Une fois bien compris le potentiel à notre portée, il faut raisonner. L’austérité et la politique de l’offre condamnent le pays à l’anémie durable et généralisée. Laisser au marché le soin de découvrir les produits demandés, c’est s’interdire de peser sur le choix des activités à développer et se rendre incapable de faire régresser les activités écologiquement insoutenables. L’économie de la mer est à l’inverse le moyen d’une relance écologique de l’activité. Elle constitue un volant d’entraînement de premier plan : les activités choisies, à leur tour, opèrent une sélection de demandes et de consommations. Notre scénario de relance est donc sélectif. L’économie de la mer est un point d’entrée. Elle couvre un champ très large : recherche, construction et déconstruction navale, algoculture, pisciculture, biotechnologie, énergie, tourisme bleu, etc. L’impact de la relance traverse tous les secteurs et toutes les régions. Par exemple, les hydroliennes et éoliennes offshore consomment des aciers fins produits en Lorraine. L’effet d’entraînement traverse tous les métiers. Car l’investissement et les salaires distribués finissent par atteindre tous les compartiments d’activité, notamment ceux qui vivent directement de la consommation populaire, comme les commerçants. Voilà résumé comment relancer l’activité par une planification écologique de l’entrée en mer, et des investissements publics pour la réorienter en même temps. L’économie de la mer peut être le point de départ d’un engrenage vertueux. Elle produit déjà plus de 50 milliards d’euros de richesses par an, soit 2,5 % du produit intérieur brut (PIB) du pays et emploie déjà plus de 300 000 personnes. On sait donc que c’est possible !

Lignes de données —
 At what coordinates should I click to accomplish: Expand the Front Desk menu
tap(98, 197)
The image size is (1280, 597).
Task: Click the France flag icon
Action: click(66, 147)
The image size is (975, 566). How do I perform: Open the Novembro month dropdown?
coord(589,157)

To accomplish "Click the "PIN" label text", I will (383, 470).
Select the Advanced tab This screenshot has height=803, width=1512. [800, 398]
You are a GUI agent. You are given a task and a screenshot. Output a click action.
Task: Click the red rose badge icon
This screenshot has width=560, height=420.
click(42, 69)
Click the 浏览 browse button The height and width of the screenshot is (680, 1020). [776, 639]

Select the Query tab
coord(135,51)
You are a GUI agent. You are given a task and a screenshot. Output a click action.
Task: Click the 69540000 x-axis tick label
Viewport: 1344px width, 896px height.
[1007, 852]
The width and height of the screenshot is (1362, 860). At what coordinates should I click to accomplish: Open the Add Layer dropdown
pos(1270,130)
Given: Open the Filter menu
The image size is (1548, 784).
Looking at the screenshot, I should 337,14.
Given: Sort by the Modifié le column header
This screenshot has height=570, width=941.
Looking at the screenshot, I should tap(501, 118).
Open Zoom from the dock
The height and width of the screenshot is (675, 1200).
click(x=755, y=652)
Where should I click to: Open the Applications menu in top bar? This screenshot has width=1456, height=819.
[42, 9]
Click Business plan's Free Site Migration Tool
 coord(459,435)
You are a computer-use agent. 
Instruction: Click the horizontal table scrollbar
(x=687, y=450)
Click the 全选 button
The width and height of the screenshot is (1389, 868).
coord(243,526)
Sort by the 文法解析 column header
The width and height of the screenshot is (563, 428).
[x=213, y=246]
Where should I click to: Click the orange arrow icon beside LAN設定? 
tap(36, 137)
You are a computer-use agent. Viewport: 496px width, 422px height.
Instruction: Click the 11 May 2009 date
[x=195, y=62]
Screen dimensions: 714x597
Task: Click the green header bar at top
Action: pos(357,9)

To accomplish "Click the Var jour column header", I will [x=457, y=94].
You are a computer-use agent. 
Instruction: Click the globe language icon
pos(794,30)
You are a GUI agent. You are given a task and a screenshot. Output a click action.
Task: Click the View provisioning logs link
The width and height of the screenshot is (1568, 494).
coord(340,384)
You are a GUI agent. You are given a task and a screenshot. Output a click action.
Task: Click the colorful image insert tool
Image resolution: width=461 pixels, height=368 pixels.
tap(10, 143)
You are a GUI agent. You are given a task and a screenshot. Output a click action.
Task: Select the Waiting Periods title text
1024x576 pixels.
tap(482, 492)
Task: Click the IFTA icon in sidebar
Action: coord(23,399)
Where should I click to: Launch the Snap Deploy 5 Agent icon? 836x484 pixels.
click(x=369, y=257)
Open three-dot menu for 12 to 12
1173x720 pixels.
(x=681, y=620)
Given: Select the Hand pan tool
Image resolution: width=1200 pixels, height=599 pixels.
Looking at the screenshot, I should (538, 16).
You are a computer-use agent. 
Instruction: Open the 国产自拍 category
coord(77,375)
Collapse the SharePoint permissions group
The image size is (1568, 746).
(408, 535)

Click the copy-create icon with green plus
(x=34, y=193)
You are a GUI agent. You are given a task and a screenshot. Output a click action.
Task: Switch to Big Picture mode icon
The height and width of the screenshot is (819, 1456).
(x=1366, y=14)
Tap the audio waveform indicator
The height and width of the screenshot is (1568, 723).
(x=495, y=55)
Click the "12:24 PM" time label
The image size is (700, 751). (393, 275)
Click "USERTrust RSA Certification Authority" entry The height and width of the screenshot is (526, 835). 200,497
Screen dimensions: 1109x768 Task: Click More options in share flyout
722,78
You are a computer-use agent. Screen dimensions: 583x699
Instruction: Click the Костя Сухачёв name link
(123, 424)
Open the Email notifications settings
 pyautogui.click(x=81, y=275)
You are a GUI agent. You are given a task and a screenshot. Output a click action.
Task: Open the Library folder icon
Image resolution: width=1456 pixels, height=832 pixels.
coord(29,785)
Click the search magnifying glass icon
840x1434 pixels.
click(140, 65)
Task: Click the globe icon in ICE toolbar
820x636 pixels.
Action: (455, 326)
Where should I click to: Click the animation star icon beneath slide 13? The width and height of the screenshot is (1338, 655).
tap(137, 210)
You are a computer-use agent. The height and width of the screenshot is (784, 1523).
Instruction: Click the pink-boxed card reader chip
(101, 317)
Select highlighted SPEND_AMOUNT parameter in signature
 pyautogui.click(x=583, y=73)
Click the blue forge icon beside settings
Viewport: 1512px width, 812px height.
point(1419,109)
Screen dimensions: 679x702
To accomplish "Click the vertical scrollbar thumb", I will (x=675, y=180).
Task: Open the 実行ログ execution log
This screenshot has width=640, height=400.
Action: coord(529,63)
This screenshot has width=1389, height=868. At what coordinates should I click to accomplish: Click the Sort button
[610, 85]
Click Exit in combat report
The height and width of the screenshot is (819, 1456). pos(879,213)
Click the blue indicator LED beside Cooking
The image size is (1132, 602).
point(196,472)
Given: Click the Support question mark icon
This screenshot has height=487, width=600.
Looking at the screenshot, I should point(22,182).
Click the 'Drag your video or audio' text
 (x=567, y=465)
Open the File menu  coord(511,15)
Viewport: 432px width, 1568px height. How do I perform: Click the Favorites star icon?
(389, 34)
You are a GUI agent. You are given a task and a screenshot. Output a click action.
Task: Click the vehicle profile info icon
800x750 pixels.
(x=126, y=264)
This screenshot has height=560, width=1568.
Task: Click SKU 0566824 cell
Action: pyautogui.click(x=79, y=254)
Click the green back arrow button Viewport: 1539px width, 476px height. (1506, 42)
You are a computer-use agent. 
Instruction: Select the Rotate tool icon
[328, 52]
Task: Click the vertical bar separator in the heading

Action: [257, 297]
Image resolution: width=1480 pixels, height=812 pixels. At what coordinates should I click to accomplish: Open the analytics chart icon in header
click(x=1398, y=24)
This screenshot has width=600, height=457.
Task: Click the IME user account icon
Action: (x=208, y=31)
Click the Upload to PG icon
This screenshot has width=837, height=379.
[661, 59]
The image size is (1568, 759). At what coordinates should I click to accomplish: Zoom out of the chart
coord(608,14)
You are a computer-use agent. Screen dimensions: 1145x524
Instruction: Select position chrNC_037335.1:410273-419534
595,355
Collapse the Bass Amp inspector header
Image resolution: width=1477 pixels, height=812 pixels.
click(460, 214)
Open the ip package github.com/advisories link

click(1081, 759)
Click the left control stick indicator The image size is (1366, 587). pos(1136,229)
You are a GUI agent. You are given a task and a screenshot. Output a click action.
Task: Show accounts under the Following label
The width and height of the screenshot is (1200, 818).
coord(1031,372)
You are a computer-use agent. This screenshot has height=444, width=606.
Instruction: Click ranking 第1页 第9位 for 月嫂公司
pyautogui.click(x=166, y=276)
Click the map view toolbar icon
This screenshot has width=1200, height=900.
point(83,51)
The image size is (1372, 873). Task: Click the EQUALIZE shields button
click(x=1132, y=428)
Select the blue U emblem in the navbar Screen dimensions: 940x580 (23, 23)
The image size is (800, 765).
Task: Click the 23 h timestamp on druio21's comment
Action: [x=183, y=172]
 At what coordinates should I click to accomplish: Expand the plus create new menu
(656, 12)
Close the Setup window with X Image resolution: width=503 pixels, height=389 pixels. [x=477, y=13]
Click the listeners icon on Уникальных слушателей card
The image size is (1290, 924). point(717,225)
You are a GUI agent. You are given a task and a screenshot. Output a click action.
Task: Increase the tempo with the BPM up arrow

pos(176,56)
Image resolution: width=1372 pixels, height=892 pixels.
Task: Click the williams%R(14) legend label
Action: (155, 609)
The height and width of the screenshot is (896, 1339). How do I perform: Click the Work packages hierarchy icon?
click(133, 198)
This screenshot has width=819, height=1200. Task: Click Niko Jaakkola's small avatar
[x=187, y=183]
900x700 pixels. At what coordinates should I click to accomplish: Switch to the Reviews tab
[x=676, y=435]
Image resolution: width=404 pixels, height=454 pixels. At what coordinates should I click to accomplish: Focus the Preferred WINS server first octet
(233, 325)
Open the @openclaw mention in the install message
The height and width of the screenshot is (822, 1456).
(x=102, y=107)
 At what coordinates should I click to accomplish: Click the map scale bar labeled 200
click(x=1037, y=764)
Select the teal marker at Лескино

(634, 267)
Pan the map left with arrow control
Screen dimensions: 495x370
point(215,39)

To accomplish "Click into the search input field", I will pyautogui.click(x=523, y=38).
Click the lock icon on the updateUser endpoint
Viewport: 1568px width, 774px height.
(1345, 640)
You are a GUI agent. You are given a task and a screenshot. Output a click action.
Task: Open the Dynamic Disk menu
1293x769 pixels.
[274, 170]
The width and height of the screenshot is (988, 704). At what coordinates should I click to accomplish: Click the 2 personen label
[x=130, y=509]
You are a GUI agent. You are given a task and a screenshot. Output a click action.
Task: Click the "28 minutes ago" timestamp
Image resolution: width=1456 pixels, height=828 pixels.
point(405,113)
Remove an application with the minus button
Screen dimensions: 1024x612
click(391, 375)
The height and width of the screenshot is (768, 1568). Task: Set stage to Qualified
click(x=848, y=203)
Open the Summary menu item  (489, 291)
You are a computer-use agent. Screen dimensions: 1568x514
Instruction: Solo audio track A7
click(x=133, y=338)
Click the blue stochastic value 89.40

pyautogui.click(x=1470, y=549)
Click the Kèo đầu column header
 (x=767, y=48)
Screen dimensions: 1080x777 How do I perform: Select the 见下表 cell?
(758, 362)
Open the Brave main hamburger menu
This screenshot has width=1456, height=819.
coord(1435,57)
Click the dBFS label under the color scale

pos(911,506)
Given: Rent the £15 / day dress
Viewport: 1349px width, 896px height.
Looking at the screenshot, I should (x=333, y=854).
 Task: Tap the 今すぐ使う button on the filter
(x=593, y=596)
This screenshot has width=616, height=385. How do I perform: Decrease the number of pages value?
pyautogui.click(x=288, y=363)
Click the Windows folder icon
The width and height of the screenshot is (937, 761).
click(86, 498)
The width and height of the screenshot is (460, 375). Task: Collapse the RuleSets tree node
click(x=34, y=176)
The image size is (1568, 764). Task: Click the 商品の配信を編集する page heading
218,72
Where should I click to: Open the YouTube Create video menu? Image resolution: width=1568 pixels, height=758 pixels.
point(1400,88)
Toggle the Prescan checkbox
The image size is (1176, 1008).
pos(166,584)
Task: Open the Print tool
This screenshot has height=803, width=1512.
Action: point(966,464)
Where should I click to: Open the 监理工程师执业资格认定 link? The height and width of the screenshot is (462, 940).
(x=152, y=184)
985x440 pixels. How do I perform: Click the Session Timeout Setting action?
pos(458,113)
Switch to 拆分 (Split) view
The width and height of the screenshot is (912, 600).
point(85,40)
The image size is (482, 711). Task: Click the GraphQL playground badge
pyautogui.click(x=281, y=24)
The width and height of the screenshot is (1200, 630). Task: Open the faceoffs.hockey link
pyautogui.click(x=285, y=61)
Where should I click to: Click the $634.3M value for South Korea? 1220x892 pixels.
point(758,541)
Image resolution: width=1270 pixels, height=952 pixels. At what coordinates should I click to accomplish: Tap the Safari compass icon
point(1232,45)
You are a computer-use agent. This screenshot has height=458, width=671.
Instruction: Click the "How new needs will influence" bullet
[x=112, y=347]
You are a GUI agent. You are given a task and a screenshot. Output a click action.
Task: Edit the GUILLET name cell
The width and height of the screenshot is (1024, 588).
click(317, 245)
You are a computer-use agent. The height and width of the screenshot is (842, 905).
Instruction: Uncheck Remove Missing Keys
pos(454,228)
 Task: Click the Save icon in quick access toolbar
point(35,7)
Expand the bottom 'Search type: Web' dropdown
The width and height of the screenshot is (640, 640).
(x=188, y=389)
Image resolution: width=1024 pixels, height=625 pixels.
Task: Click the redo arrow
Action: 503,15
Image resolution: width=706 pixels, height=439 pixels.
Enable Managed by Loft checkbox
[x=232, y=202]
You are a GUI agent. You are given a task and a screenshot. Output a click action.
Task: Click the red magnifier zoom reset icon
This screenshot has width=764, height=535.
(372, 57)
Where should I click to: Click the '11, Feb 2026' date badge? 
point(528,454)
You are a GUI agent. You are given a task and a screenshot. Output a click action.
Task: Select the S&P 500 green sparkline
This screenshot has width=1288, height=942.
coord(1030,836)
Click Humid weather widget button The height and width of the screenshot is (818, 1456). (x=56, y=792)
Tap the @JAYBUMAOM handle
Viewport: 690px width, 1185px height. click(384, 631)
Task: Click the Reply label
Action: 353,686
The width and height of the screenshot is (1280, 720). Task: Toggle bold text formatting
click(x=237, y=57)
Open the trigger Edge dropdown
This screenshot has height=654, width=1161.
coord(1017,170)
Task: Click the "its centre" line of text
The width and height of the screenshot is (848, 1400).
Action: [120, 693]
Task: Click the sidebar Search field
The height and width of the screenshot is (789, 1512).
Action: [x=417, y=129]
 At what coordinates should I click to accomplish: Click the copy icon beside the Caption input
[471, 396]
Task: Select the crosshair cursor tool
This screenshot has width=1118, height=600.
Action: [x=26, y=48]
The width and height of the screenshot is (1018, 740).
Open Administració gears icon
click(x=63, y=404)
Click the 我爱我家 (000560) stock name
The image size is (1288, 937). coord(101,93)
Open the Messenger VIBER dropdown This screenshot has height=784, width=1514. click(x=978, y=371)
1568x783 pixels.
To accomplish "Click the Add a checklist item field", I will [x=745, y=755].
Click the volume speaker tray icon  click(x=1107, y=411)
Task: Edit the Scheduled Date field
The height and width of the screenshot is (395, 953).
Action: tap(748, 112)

Consigne écrite 1 —
Relevez tous les domaines que couvre l'économie de la mer d'après le texte sur l'économie de la mer.
Consigne écrite 2 —
Traduisez en anglais la phrase suivante, tirée du texte sur l'économie de la mer : « L'économie de la mer peut être le point de départ d'un engrenage vertueux. »
Consigne écrite 3 —
Rédigez la suite du texte sur l'économie de la mer, en commençant juste après sa dernière phrase.

Réponse attendue 1 —
- recherche
- construction et déconstruction navale
- algoculture
- pisciculture
- biotechnologie
- énergie
- tourisme bleu

Réponse attendue 2 —
The sea economy can be the starting point of a virtuous cycle.

Réponse attendue 3 —
La France, puissance maritime qui s’ignore (J. L. Mélenchon)

- L’économie de la mer se prépare aussi à terre

Un tel appel d’air serait-il soutenable par notre population active ? Oui, en nombre. Non, pour ce qui concerne les qualifications professionnelles disponibles. J’ai connu, comme ministre de l’Enseignement professionnel, la situation de la région de Saint Nazaire, en 2001. La croissance était de plus de 2 %. La pénurie de main-d’œuvre qualifiée était paralysante. Ici, je n’évoque que la situation du chantier naval. Car ce type de chantier met en mouvement des dizaines de métiers dont on n’imagine pas à première vue qu’ils sont concernés. Par exemple, il faut beaucoup de menuiserie pour construire un bateau. En fait, tous les métiers du second œuvre du bâtiment sont sollicités, en plus de toutes les tâches strictement liées à la métallerie. Un chantier naval, en période de plein emploi régional et donc de pénurie de main-d’œuvre, fonctionne comme un aspirateur à main-d’œuvre qualifiée. Non seulement il en manque sur le chantier, et cela se paie d’une intensification des cadences, mais il en manque également partout ailleurs chez les artisans et les entreprises de la région. Notre relance impliquera donc un terrible coup de collier éducatif pour préparer la main-d’œuvre qualifiée nécessaire, de l’ingénieur à l’ouvrier hautement qualifié.

 

Bien commun, souveraineté nationale, politique économique, transition écologique, qualifications professionnelles : la mer est un domaine d’intérêt général. C’est de la reconstruction du pays et de l’horizon du peuple français qu’il est question. C’est donc un formidable défi lancé à l’intelligence. Mettons nos pas dans ceux de Fernand Braudel : « La mer… À elle seule, elle est un univers, une planète ». Il est temps de s’emparer des enjeux posés par la mer à la civilisation humaine. Il est temps pour la France de donner l’exemple.

 

Jean-Luc Mélenchon
Député européen.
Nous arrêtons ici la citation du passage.